What to do – Reproduce the stretch from the line containing "1320x694 pixels." through the line containing "pos(1505,155)", substituting "Command" for every "Instruction" and keeping everything else the same.

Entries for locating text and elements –

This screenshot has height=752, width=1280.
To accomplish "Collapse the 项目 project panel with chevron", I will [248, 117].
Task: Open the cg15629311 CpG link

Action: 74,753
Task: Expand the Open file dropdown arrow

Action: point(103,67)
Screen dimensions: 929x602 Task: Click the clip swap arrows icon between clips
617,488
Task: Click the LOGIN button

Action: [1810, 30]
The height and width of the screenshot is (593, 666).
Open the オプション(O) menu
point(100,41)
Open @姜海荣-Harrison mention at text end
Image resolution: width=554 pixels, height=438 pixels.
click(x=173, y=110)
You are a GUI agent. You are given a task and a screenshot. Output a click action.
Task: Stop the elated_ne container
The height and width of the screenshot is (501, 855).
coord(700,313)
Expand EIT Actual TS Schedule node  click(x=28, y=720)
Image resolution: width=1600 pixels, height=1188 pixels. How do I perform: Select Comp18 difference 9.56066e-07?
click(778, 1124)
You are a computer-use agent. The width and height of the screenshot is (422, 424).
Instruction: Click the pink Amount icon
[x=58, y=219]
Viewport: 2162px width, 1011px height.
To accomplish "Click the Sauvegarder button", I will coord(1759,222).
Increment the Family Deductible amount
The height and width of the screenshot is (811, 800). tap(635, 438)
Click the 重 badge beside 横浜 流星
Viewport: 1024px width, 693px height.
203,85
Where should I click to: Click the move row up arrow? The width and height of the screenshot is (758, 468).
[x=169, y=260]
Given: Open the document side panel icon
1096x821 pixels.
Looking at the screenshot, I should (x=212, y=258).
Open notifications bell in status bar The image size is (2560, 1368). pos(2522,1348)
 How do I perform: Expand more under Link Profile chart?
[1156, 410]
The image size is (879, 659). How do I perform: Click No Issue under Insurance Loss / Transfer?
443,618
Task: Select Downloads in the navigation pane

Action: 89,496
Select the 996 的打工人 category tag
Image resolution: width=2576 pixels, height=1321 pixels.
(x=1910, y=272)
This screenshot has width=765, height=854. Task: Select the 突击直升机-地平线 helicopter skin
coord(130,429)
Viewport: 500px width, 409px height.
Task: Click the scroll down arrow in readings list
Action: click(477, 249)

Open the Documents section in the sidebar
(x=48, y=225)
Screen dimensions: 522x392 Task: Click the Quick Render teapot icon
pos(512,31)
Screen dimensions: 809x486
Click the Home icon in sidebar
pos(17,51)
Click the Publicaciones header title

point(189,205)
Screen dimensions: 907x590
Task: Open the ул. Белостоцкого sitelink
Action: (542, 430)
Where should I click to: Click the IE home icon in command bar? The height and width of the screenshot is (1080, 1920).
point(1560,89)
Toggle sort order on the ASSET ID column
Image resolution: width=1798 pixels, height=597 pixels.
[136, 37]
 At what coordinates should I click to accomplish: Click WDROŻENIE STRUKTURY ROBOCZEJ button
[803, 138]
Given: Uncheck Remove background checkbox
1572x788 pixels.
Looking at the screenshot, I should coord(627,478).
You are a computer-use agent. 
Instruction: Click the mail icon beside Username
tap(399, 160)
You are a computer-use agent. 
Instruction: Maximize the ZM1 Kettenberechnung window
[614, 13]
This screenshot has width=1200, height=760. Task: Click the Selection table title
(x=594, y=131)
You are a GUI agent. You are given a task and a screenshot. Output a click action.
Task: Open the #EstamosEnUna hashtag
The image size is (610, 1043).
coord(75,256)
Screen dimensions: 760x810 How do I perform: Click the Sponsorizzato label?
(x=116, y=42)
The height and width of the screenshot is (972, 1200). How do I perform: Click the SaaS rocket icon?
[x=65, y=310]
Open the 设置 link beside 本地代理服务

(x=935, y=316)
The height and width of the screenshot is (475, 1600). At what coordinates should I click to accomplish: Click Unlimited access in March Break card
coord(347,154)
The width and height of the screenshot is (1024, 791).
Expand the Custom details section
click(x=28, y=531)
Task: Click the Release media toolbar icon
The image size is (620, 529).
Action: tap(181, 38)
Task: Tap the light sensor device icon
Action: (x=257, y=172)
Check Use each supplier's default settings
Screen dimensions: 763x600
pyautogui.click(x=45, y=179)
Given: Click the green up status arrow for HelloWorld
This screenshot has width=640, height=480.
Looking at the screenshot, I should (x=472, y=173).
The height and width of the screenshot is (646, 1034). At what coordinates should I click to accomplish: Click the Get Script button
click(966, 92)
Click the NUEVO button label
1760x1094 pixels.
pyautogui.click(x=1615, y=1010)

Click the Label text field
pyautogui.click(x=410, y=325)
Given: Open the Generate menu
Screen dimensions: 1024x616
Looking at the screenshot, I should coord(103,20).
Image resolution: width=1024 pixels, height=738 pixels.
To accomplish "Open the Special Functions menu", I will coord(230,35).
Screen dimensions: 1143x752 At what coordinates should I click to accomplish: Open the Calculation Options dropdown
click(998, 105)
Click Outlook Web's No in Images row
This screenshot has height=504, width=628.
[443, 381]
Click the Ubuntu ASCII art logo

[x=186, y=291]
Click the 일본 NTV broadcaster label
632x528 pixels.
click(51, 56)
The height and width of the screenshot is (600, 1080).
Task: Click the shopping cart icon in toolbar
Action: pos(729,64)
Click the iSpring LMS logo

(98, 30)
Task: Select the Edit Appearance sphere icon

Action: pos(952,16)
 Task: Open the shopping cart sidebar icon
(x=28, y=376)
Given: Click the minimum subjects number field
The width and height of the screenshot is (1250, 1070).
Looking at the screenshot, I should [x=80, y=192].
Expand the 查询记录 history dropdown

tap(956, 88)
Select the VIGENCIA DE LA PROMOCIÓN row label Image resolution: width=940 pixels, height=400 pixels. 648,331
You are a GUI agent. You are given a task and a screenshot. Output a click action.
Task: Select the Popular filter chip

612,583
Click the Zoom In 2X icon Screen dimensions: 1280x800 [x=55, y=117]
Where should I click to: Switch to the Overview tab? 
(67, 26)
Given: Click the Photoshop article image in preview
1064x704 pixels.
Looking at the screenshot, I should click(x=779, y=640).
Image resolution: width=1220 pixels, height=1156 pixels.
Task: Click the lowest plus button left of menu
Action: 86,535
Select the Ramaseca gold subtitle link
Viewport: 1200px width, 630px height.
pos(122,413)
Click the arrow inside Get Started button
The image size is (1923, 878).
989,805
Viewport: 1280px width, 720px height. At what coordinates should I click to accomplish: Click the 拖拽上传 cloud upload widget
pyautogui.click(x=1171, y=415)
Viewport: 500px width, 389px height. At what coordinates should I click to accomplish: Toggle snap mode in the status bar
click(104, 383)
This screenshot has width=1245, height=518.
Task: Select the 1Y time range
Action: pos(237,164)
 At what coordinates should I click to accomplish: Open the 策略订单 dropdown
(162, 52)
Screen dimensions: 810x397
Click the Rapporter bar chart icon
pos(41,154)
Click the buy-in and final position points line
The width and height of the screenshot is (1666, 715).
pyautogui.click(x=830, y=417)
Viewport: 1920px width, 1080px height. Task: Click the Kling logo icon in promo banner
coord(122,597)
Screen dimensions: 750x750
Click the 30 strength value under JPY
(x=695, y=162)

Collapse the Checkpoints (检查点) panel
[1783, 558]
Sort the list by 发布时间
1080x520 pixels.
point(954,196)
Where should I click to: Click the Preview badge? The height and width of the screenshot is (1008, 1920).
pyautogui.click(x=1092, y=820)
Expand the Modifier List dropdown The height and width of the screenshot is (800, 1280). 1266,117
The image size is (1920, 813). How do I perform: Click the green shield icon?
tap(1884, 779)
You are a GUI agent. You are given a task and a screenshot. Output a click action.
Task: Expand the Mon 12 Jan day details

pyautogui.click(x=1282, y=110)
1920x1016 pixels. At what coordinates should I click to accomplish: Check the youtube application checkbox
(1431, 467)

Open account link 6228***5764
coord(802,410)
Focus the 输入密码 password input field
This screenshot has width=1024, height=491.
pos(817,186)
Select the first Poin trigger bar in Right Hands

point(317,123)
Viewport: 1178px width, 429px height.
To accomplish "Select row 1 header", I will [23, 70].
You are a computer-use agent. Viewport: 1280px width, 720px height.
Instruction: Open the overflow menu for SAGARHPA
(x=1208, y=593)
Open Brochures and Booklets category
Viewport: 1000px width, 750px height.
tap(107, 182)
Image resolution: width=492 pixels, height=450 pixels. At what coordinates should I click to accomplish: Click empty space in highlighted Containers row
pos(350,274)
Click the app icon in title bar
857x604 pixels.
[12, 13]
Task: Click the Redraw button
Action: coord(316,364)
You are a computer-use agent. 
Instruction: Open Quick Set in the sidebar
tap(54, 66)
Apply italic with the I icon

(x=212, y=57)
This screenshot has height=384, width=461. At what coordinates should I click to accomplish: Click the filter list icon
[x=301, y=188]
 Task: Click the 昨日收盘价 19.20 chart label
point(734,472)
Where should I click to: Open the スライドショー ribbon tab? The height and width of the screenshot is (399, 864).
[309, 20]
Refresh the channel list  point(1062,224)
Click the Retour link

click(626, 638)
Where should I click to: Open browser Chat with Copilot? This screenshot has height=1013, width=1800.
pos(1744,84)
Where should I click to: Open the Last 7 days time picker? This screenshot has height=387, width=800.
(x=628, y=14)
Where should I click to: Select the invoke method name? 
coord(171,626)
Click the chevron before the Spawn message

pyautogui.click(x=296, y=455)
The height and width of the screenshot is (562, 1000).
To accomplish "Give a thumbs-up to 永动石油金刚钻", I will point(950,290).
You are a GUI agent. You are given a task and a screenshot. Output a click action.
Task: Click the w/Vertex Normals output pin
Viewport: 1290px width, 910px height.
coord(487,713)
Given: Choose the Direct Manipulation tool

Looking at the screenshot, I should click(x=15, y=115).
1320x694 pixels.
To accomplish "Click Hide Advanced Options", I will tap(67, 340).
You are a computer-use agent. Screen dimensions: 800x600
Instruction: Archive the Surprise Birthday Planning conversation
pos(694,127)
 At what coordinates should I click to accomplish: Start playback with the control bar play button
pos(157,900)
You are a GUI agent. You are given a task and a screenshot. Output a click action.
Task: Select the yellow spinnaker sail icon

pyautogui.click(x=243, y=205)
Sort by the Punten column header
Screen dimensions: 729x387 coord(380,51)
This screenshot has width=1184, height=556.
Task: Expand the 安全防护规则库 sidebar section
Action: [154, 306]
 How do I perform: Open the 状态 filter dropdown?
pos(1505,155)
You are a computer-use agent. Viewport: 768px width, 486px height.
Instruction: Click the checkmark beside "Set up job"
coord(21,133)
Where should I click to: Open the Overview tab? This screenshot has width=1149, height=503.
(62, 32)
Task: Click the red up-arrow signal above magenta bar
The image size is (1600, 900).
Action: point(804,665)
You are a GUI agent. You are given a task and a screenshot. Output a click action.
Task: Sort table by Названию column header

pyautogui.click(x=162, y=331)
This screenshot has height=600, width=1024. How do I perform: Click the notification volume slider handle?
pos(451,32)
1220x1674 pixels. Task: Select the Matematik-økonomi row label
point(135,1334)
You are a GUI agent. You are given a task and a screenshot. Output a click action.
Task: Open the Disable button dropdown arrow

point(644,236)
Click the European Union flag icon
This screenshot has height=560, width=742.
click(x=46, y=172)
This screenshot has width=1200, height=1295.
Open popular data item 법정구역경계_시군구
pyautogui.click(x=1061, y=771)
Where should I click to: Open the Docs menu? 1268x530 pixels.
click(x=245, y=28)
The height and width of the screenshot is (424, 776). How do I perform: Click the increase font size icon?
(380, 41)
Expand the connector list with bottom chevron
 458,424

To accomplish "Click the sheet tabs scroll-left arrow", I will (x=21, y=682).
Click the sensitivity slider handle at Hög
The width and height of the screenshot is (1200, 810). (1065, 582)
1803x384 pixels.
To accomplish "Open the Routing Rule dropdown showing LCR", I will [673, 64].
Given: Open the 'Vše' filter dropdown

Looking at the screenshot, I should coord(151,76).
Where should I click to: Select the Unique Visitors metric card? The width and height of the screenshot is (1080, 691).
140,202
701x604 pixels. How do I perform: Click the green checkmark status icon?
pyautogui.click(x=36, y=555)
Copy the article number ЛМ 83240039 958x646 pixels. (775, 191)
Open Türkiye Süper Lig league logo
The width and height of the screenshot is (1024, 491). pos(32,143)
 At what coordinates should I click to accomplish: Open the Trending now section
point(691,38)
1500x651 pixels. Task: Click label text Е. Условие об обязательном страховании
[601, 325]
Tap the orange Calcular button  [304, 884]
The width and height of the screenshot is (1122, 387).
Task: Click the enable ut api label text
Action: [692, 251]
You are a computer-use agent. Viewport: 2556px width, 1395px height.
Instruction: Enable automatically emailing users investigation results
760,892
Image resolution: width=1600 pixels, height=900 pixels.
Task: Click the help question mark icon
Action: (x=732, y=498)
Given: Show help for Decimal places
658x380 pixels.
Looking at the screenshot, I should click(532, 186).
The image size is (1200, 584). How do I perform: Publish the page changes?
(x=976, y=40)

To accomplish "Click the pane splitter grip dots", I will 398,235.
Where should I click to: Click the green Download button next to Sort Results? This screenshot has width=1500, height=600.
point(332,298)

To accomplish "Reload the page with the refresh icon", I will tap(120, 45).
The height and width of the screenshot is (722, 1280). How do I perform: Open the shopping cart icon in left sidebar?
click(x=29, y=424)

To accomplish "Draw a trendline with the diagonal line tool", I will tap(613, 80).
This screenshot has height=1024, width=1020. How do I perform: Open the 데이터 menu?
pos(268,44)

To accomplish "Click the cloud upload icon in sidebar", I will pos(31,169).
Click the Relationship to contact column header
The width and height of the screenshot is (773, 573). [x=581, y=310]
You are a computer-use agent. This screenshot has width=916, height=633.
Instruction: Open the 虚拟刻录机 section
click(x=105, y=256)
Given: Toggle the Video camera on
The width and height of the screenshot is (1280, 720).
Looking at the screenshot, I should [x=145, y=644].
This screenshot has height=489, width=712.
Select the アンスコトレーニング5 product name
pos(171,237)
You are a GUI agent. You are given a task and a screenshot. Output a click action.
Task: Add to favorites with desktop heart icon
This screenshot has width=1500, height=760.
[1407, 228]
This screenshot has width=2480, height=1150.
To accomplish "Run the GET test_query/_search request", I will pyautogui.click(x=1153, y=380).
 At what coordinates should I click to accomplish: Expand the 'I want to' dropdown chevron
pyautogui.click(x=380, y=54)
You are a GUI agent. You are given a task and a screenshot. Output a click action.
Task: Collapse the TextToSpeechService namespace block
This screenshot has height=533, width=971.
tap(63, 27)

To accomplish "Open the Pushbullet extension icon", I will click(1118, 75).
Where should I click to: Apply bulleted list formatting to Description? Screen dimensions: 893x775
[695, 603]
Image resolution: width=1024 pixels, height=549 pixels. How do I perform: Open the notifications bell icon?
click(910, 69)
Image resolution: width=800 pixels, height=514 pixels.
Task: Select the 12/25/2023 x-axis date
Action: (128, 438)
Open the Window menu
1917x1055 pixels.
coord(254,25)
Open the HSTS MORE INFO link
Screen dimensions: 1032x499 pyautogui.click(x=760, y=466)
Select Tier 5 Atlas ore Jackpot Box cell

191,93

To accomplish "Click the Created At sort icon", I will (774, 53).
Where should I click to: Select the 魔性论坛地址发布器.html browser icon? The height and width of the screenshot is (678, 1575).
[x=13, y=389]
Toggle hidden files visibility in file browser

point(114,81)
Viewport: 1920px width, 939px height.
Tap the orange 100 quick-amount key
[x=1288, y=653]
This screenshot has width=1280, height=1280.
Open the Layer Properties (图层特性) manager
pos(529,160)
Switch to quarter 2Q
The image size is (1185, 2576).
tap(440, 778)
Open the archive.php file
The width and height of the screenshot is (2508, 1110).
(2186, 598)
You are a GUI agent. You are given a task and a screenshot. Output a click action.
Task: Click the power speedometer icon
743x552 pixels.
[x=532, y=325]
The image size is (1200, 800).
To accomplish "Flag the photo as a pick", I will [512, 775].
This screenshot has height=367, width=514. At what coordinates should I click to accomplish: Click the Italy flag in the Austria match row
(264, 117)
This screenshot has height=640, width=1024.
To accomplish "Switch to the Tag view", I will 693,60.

Solution to the exercise –
1320x694 pixels.
To accomplish "Click Hide Advanced Options", I will tap(67, 340).
You are a computer-use agent. Screen dimensions: 800x600
Command: Archive the Surprise Birthday Planning conversation
pos(694,127)
 At what coordinates should I click to accomplish: Start playback with the control bar play button
pos(157,900)
You are a GUI agent. You are given a task and a screenshot. Output a click action.
Task: Select the yellow spinnaker sail icon

pyautogui.click(x=243, y=205)
Sort by the Punten column header
Screen dimensions: 729x387 coord(380,51)
This screenshot has width=1184, height=556.
Task: Expand the 安全防护规则库 sidebar section
Action: [154, 306]
 How do I perform: Open the 状态 filter dropdown?
pos(1505,155)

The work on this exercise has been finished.